A training diet of AI-generated text, even in small quantities, eventually becomes “poisonous” to the model being trained. Currently there are few obvious antidotes. “While it may not be an issue right now or in, let’s say, a few months, I believe it will become a consideration in a few years,” says Rik Sarkar, a computer scientist at the School of Informatics at the University of Edinburgh in Scotland.
Researchers have conducted experiments to witness this phenomenon in action. Starting with a language model trained on human-generated data, they observed a troubling progression. Using the model to generate AI output, subsequent iterations of training resulted in a compounding of errors. For instance, a model originally trained to discuss historical English architecture might inexplicably deviate into nonsensical musings about jackrabbits in its tenth iteration.
AI Ouroboro?
AI Ouroboro
This problem, termed “model collapse,” is not confined to language models alone. It has been observed in various AI models, including a diffusion model used for generating images. After experimenting with relatively modest models — programs that are smaller and use fewer training data than the likes of the language model GPT-4 or the image generator Stable Diffusion. It’s possible that larger models will prove more resistant to model collapse, but researchers say there is little reason to believe so, highlighting the vulnerability of models, especially at the data “tails” — the data elements that are less frequently represented in a model’s training set.
In July 2023, just eight months after ChatGPT’s launch, a recent study revealed a noticeable decline in the model’s ability to write code and perform tasks compared to its initial release. Researchers from Stanford University and the University of California Berkeley conducted tests on generated code from GPT 3.5 and GPT 4, comparing versions from March and June 2023. The findings showed a significant drop in executable responses, with only 10% of GPT 4’s outputs being executable, down from the 53% seen in March. GPT 3.5 also exhibited a decline from 22% correctness in March to just 2% in June.

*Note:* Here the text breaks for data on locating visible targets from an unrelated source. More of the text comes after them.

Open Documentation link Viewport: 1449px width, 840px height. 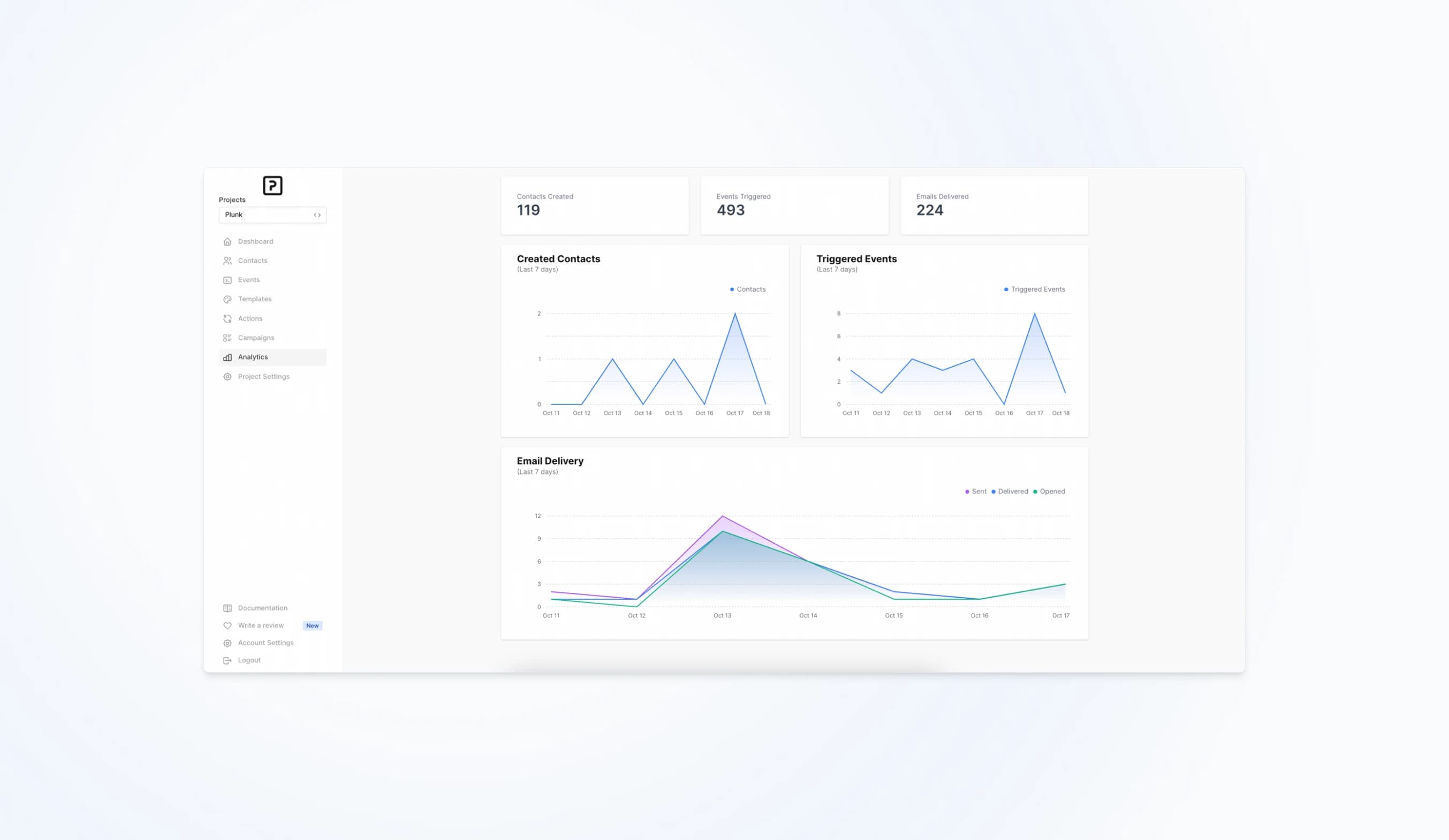coord(262,608)
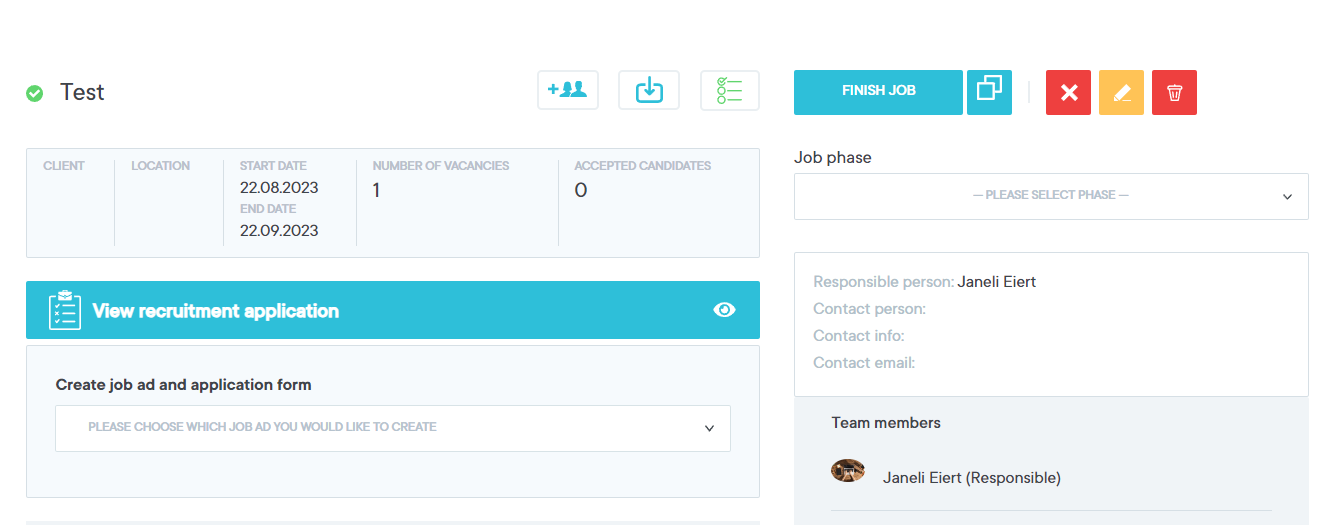This screenshot has width=1344, height=525.
Task: Click the green status checkmark beside Test
Action: [35, 93]
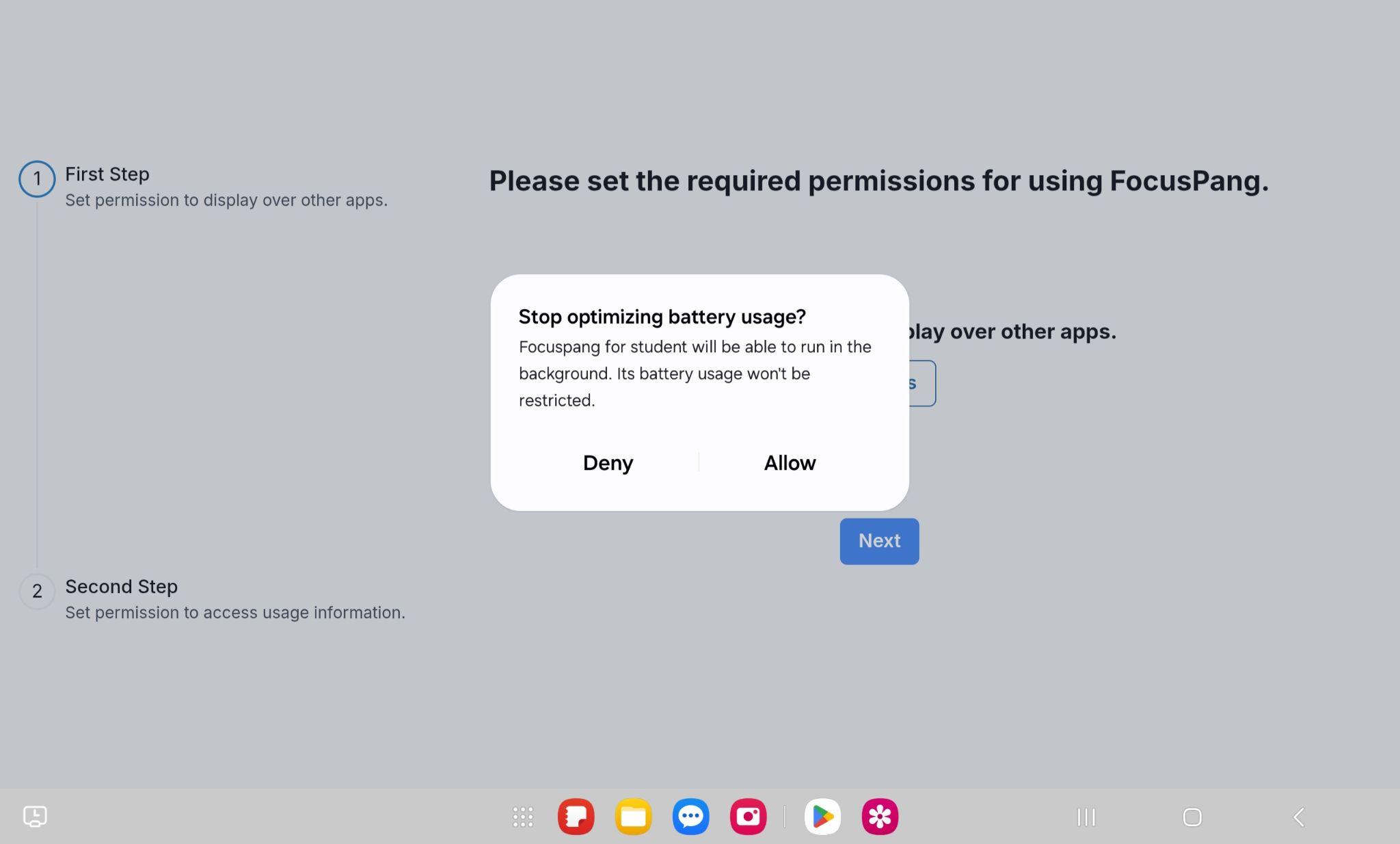Open the app drawer grid icon

click(x=523, y=817)
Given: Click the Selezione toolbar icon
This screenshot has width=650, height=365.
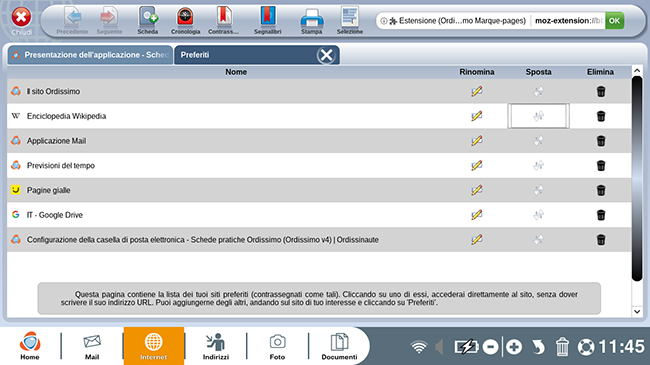Looking at the screenshot, I should (349, 21).
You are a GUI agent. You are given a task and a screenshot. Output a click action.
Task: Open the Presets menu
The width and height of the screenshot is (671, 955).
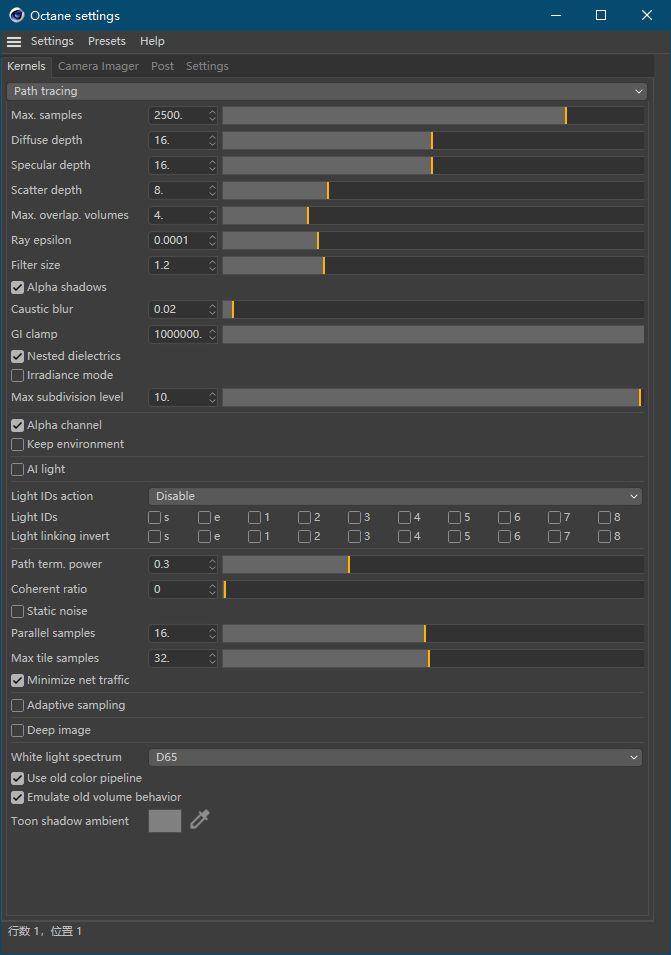pyautogui.click(x=107, y=41)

Despite the closed nature of OpenAI’s system, it is evident that certain capabilities of the model have diminished over time. This degradation serves as a clear illustration of the consequences when a model lacks access to fresh training data. While language models can learn from generated data, preserving the original data is crucial for sustaining and improving overall model performance.
AI-generated content is already infiltrating areas crucial for training data, such as language models used by mainstream news outlets and even Wikipedia. The concern is that existing tools for training AI models are becoming saturated with synthetic text, raising questions about the quality and reliability of future models.
How can we address this issue?
To address the threat of model collapse, some suggest using urated datasets that are known to be free from generative AI influence. For instance, standardized image datasets curated by humans could provide a source of data untainted by AI-generated content. However, the challenge lies in distinguishing human-generated data from synthetic content and filtering out the latter, which is a complex task.